As a blurb says: “If you have trouble getting in and out of the bath, then a Bath-Knight bath lift can help put an end to all your worries about bathing.”

But it was not to be. The first sign of a problem came when they came to install it. The installer,Chris,had to abandon it because he had not noticed he had to move the waste pipe from the bath when he drew up the specifications. As he had cancelled the plumber he had to make a new appointment. And that is when the real trouble began.

Both Chris and Martin, the Polish plumber, came to fit the installation and moved the bath to reroute the waste pipe which did not take too much time.
The next day I had a bath. When I came back two hours later water was pouring into cellar, dripping from the ceiling into the hall, and running down the wall to our main staircase.
I called Bath Knight and they sent the Polish plumber back the next day. It turned out to be an all day job with no water. What the installer had done was fracture the copper piping to the bath and they had to replace the piping.

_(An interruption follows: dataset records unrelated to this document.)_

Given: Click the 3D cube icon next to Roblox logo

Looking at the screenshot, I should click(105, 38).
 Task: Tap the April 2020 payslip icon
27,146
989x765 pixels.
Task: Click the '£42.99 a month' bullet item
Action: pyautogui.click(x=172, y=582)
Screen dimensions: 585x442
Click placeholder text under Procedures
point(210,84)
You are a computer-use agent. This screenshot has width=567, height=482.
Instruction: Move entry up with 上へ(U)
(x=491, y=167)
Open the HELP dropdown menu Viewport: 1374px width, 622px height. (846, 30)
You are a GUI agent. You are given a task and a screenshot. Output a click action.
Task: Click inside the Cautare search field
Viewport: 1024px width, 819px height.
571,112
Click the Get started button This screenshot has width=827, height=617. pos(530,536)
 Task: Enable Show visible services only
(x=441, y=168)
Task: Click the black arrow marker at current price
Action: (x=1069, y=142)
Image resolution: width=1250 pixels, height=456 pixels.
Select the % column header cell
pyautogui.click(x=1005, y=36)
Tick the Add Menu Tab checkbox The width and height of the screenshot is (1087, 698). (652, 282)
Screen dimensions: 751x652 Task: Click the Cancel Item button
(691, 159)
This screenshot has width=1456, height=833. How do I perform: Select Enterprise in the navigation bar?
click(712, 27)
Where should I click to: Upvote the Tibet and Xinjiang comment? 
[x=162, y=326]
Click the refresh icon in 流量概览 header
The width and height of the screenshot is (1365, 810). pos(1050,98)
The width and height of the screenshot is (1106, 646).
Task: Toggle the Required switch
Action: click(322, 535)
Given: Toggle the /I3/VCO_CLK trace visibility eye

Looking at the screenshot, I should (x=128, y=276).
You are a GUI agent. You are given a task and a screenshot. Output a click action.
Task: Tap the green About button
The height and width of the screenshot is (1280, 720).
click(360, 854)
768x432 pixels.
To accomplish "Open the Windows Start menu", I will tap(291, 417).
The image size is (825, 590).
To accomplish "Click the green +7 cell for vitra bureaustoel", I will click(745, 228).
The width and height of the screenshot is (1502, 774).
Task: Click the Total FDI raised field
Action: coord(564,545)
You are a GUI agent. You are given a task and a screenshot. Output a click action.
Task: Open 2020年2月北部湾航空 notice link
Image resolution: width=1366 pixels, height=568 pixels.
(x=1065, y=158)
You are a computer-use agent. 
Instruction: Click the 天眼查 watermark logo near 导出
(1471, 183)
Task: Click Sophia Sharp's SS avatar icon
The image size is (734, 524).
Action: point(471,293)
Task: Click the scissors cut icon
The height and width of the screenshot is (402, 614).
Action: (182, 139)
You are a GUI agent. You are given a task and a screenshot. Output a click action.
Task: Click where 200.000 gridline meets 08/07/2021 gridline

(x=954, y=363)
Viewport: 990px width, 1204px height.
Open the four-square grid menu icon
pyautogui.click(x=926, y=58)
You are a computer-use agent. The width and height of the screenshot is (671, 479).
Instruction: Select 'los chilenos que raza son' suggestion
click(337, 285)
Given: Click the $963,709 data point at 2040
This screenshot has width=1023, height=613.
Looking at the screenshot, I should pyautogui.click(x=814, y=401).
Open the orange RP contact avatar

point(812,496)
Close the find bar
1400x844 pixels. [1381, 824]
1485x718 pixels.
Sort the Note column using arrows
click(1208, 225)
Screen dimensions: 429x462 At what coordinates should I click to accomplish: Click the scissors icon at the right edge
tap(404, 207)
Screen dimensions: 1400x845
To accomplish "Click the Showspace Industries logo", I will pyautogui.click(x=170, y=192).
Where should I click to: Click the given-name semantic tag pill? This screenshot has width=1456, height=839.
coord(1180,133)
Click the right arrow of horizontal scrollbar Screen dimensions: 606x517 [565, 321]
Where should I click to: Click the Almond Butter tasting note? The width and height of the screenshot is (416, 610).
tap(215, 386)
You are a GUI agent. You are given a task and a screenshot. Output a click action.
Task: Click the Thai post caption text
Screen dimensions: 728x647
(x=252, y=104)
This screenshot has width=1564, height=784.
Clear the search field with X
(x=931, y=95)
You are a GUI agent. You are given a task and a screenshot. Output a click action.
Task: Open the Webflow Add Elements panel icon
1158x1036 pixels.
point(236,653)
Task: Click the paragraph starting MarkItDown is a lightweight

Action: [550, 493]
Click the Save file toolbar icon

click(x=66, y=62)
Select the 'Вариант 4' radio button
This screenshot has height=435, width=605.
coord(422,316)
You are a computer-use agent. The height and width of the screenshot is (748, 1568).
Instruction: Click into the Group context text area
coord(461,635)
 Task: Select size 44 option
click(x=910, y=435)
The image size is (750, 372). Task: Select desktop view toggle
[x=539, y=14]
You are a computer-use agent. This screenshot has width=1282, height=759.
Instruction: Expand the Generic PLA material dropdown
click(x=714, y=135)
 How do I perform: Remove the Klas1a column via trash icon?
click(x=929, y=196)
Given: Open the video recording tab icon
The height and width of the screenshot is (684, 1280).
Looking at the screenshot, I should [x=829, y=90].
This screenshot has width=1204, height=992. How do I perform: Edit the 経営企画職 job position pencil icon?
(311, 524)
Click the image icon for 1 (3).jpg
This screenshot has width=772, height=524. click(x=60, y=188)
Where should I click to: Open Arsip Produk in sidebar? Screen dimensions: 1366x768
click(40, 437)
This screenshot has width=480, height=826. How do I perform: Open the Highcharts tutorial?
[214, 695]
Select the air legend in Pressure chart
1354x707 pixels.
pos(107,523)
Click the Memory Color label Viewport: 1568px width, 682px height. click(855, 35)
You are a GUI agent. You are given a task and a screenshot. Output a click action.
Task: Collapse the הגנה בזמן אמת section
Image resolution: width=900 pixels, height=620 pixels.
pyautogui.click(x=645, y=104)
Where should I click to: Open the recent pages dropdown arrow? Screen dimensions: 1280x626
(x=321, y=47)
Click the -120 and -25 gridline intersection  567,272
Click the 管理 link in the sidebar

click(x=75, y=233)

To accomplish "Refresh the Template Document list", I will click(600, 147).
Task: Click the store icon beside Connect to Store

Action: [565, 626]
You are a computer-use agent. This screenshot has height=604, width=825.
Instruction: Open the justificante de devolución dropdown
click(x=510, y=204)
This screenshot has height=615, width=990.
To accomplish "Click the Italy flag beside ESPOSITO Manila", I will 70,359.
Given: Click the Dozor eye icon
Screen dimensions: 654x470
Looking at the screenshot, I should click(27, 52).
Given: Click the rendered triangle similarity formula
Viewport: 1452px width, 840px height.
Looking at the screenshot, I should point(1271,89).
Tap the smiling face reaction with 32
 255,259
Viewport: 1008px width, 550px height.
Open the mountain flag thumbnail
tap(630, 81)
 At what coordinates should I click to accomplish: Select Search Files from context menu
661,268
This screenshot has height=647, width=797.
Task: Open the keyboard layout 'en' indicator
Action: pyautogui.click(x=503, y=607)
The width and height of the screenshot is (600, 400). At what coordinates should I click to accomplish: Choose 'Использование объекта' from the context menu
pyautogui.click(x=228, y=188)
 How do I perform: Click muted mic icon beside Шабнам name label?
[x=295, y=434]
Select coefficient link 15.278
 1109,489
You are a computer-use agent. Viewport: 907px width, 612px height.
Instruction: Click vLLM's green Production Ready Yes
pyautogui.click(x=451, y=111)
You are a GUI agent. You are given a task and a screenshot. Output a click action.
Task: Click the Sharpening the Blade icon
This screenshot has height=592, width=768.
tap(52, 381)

That should have been the end of it. But when my wife used the Bath Knight and found the angle on the belt was too steep. She felt unsafe and worried she would slip off particularly when trying to get out of the bath.
I contacted Bath Knight and their initial response was tardy – Chris the installer insisted it was correct – but it wasn’t and the customer care manager, David Reiter,stopped him coming to see us.
I sent a letter to the chairman,Mrs Annette Greenwood, threatening her with a pretty critical blog about their product.
Mr Reiter did a U-turn and came down from Stoke on Trent to Berkhamsted, to see us. He not only found that the angle was a little on the high side but that the frame which holds the robust aid moved when it shouldn’t.
To the company’s credit things got better. Martin, the Polish plumber, who was the most helpful of the lot, came and redecorated our hall. A new frame arrived and it is working better.
But there was a further sting in the tail. I wrote and asked for a reduction on this most expensive kit, it costs over £2000. I got no reply, instead just bill reminders from the accounts department, ending up with a threat of legal action. I complained to Mr Reiter and finally got £250 off the bill.
What should have been an extremely simple process became a nightmare. I have published this to warn people that the elderly may find the product a little unnerving because of the slope.
But also I wonder that if I were not a savvy journo whether we would have had a different outcome. Care-Knight charge a lot for their product – which I must admit is robust. Most of their clients are elderly and vulnerable and may literally not be able to stand up for themselves if faced with such an equivalent mess. I would warn people to be wary – and also ask how they got your address, Care Knight do pay for such information.